Excerpted passage:
Although the disturbing murder scene carried echoes of Tom Kalin’s “Swoon” (1992), the prevailing tone of Krokidas’s movie was more playful and less pretentious.  That said, the parents amongst you probably still won’t want your offspring watching it before they too go up to university! 
 
 
 



































 
 




6 December 2013

Fortune's Fool, 6.12.13

Rare revival of Turgenev's nineteenth-century social satire at the Old Vic.

Written when he was thirty in 1848, at the height of Tsar Nicholas I's autocracy, "Fortune's Fool" (or "The Hanger-On") predates each of "A Month in the Country" (his best-known play), "Fathers and Sons" (his best-known novel) and his internal exile and subsequent emigration to Western Europe.  Its satire of provincial Russian society led to its banning by the censor.  It wasn't until the new reign of Alexander II ('the Liberator') that it was finally published in 1857, four years before the Emancipation of the Serfs.

Exercise 1: In the passage, in what year was "Fortune's Fool" finally published?
Exercise 2: Write out the part of the passage that begins with the words containing "6 December 2013" and ends with "of the Serfs.", copying it word for word.

Dataset content:

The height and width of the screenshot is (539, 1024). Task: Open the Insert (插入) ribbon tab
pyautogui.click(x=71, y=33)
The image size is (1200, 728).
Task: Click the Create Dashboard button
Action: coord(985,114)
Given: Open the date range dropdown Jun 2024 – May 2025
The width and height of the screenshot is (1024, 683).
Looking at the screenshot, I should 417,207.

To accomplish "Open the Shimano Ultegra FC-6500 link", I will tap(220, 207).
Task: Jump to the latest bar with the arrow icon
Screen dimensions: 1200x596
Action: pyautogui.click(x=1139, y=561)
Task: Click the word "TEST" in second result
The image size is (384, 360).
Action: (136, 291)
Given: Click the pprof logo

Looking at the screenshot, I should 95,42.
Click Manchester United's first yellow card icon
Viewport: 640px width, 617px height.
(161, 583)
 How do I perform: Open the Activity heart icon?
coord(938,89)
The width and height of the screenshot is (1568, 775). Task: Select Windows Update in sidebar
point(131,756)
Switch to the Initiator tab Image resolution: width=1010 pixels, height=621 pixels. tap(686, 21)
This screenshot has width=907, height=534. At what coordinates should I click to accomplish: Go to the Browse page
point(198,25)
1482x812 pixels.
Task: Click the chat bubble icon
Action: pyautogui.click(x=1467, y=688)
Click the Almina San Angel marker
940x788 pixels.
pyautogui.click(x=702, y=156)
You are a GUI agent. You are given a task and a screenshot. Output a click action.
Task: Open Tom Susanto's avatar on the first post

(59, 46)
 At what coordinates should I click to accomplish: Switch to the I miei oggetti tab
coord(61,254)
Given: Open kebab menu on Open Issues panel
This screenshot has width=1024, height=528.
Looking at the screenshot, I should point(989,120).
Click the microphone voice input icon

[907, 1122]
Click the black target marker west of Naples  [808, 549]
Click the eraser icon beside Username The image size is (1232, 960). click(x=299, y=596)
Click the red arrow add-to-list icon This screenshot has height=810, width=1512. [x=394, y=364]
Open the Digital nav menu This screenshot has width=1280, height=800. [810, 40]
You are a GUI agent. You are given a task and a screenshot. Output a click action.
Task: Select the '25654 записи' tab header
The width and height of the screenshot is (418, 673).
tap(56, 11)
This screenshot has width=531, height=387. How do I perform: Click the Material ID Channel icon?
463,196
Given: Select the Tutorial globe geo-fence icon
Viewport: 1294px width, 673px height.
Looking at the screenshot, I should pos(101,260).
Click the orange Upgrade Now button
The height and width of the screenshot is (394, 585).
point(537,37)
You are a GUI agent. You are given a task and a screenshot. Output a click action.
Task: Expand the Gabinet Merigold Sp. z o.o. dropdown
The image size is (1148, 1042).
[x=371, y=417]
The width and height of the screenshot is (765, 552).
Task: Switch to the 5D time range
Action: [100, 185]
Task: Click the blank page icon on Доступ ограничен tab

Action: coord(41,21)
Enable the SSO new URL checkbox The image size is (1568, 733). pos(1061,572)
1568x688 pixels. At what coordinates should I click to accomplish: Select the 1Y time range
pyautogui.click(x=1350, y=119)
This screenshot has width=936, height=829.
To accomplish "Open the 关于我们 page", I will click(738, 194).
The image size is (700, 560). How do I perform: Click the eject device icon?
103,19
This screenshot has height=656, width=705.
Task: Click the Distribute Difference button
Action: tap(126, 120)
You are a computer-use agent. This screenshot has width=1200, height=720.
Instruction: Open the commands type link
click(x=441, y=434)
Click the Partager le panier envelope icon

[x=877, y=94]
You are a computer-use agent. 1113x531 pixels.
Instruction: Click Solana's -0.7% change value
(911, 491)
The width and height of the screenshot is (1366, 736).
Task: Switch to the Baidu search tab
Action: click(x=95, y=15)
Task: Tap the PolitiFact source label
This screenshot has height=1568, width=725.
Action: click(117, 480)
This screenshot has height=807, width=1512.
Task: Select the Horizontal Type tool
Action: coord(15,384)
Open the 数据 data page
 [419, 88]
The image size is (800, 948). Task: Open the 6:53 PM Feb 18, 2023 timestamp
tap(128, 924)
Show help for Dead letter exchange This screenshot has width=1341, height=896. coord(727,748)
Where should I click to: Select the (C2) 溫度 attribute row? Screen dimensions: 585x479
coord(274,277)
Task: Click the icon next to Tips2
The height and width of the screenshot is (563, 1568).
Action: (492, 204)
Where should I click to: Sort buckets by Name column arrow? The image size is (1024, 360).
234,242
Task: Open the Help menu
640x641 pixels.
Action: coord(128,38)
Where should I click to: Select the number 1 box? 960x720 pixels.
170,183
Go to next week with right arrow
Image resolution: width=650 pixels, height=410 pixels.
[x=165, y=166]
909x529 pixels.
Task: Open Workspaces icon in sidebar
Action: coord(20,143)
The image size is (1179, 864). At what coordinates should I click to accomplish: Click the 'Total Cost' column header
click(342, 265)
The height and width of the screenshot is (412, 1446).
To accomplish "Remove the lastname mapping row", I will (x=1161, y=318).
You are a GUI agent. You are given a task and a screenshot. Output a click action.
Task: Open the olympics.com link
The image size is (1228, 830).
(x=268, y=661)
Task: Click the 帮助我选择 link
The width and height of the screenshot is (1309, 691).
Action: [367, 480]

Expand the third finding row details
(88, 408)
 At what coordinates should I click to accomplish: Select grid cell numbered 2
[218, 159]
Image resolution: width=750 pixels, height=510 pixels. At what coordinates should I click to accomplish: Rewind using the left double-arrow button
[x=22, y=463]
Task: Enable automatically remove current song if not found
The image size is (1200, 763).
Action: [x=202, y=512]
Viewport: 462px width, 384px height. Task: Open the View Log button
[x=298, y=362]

Worked solution 1: 1857

Worked solution 2:
6 December 2013

Fortune's Fool, 6.12.13

Rare revival of Turgenev's nineteenth-century social satire at the Old Vic.

Written when he was thirty in 1848, at the height of Tsar Nicholas I's autocracy, "Fortune's Fool" (or "The Hanger-On") predates each of "A Month in the Country" (his best-known play), "Fathers and Sons" (his best-known novel) and his internal exile and subsequent emigration to Western Europe.  Its satire of provincial Russian society led to its banning by the censor.  It wasn't until the new reign of Alexander II ('the Liberator') that it was finally published in 1857, four years before the Emancipation of the Serfs.